_Assignment_.
Leave out every picture, and return exactly the lines from the line containing "This screenshot has height=222, width=479." through the end of the records below, both inclusive.

(Stored data)
######
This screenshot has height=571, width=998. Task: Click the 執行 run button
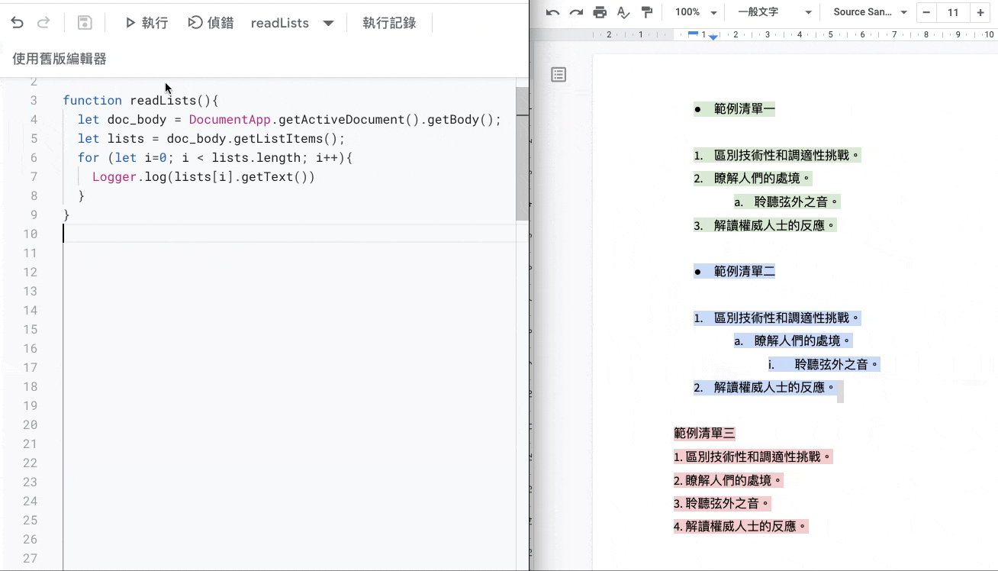click(146, 23)
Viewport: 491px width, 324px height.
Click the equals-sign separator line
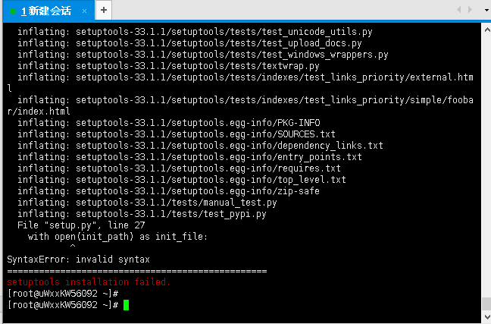pyautogui.click(x=137, y=271)
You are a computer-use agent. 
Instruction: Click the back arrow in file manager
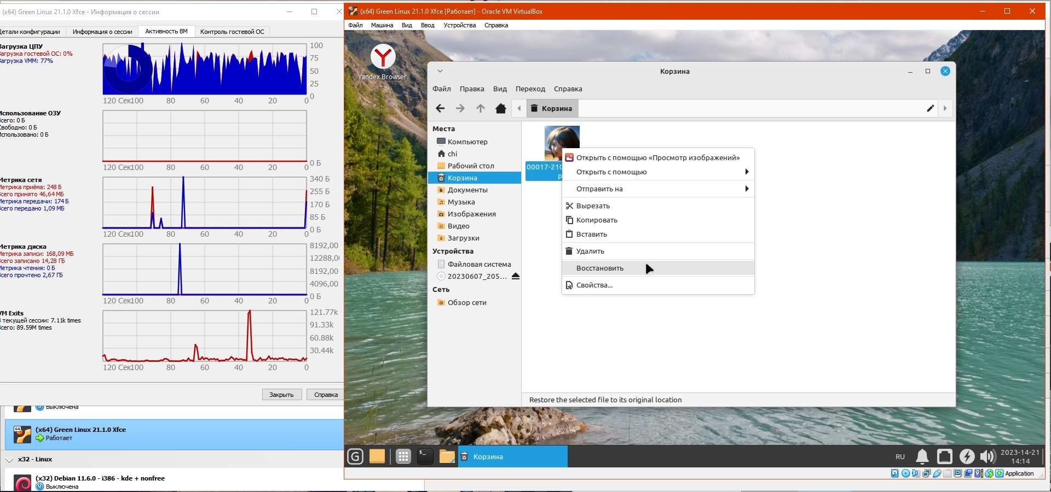[x=440, y=108]
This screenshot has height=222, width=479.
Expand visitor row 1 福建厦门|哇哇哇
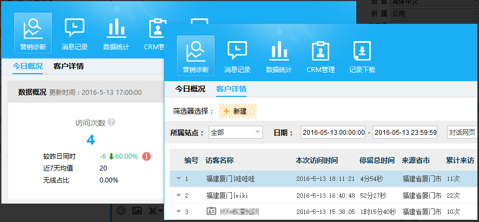click(x=178, y=178)
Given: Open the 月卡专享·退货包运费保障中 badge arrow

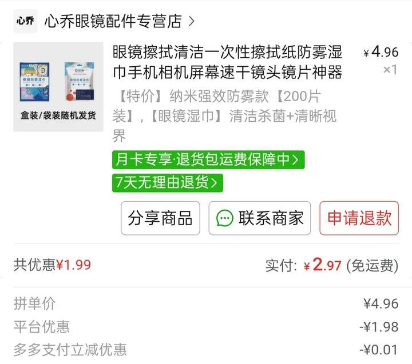Looking at the screenshot, I should click(x=295, y=159).
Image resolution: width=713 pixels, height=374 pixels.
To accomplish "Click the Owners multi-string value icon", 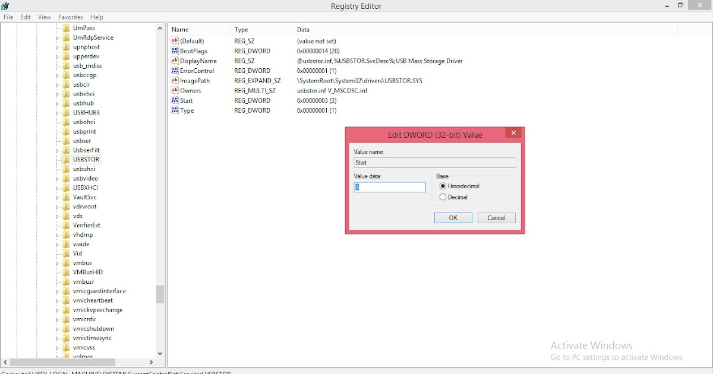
######
_Exercise response_.
This screenshot has height=222, width=479.
Expand visitor row 1 福建厦门|哇哇哇
click(x=178, y=178)
Given: Open the 月卡专享·退货包运费保障中 badge arrow

Looking at the screenshot, I should click(x=295, y=159).
Image resolution: width=713 pixels, height=374 pixels.
To accomplish "Click the Owners multi-string value icon", 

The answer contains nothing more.